#### Exercise aim
None of the pictures should be copied, though every line of the listing must be printed exactly.

<<<<

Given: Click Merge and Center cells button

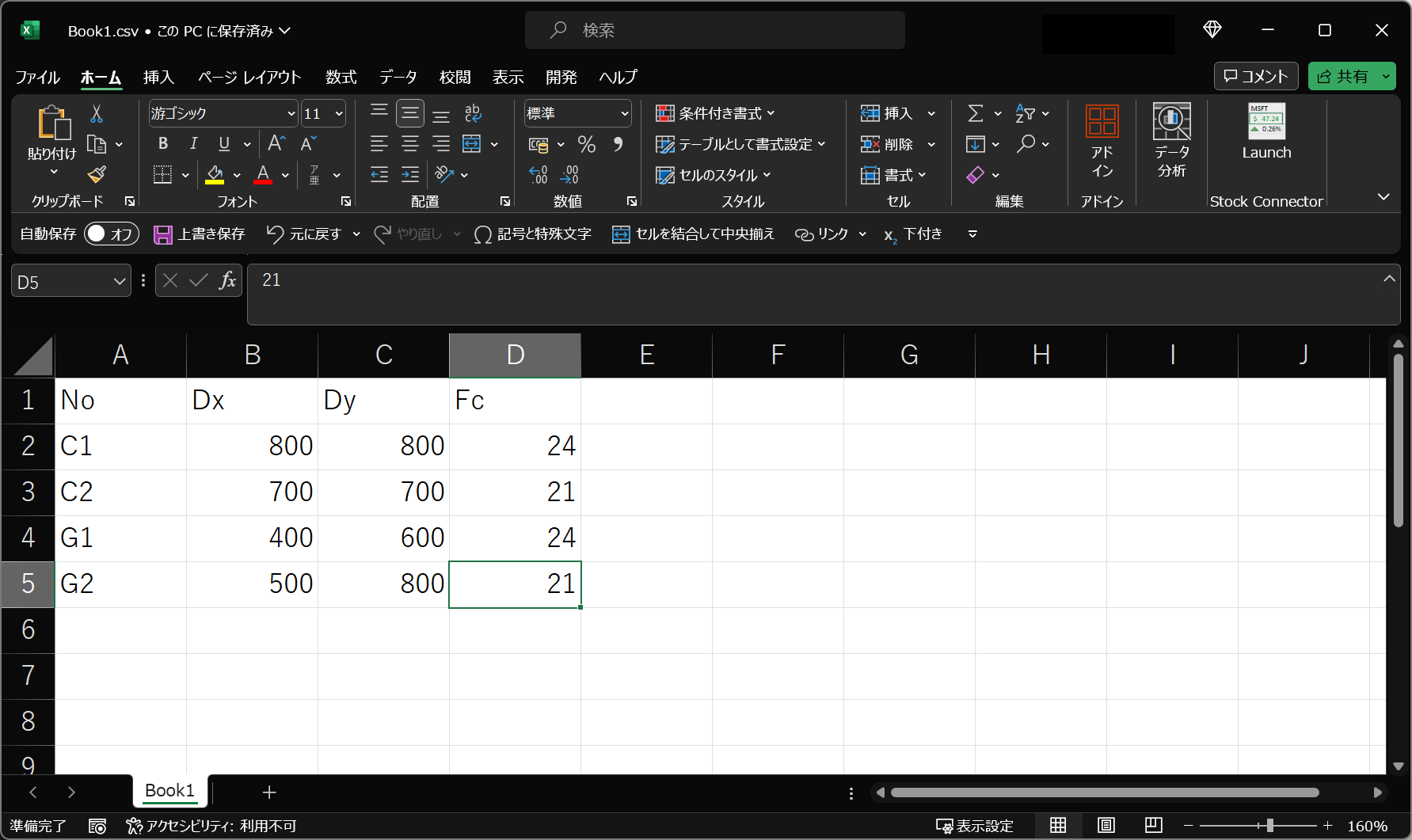Looking at the screenshot, I should pos(693,234).
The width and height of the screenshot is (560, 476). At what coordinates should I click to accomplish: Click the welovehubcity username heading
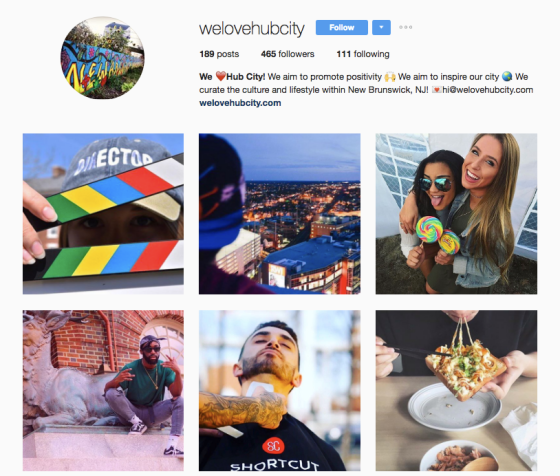point(252,28)
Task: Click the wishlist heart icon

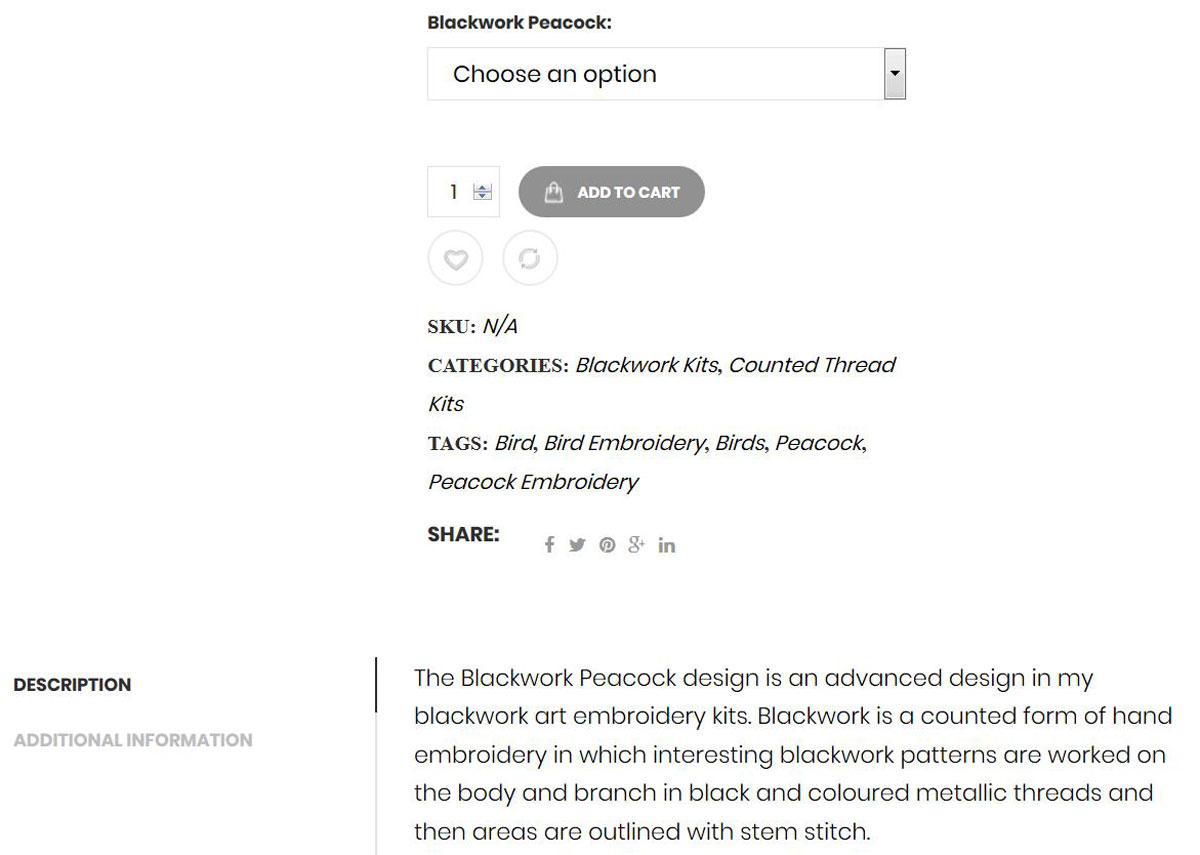Action: (x=455, y=260)
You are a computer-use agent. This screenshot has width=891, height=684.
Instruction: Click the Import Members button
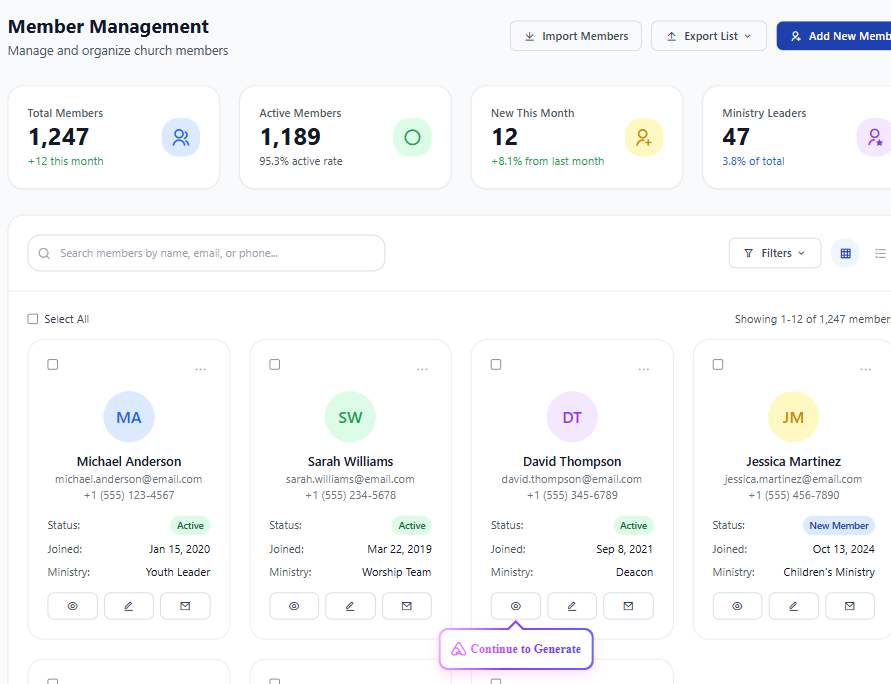click(576, 36)
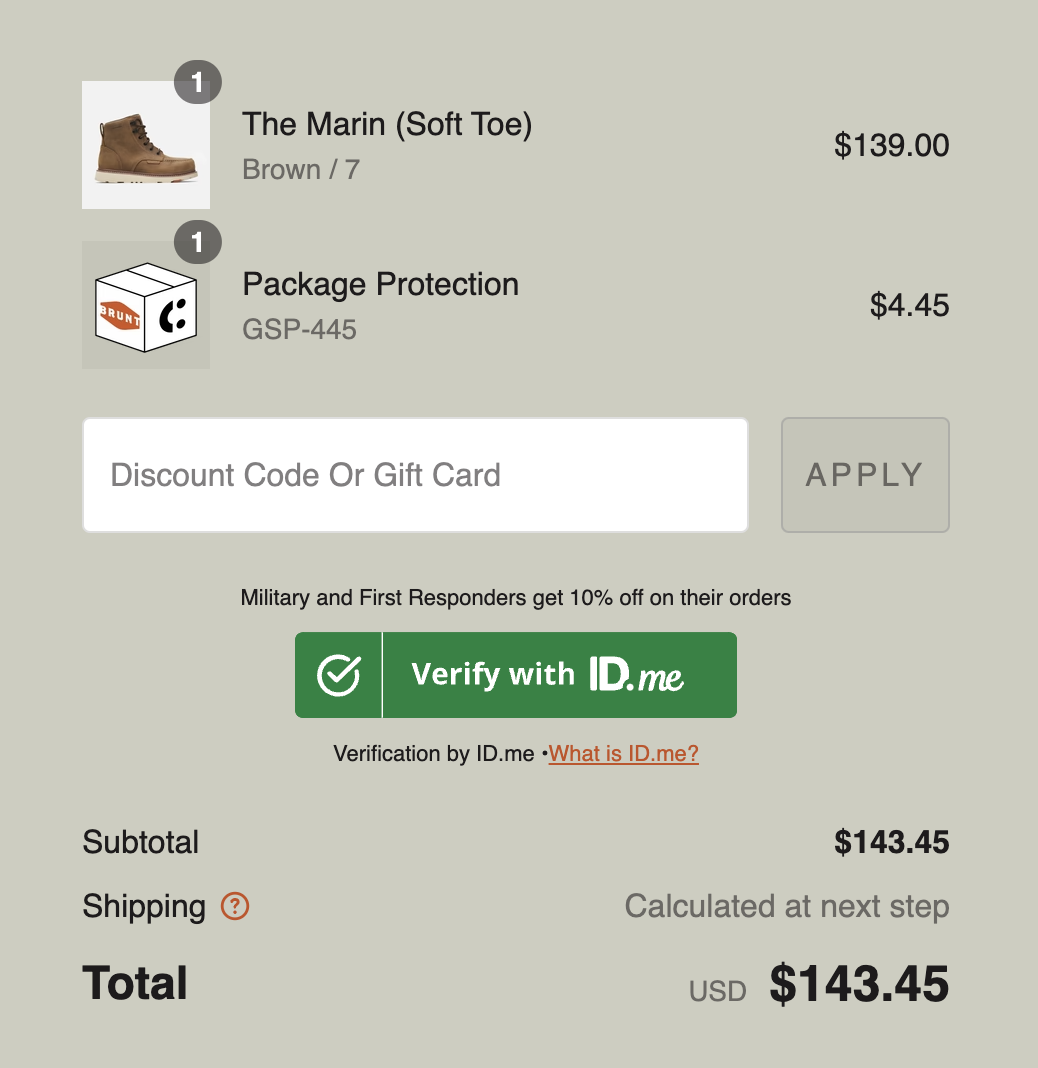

>>>>

#### Answer box
Given: Click Merge and Center cells button

Looking at the screenshot, I should pos(693,234).
The width and height of the screenshot is (560, 476). At what coordinates should I click to accomplish: Click the welovehubcity username heading
point(252,28)
Task: Click the wishlist heart icon

Action: (x=455, y=260)
You are a computer-use agent. This screenshot has width=891, height=684.
Instruction: Click the Import Members button
click(576, 36)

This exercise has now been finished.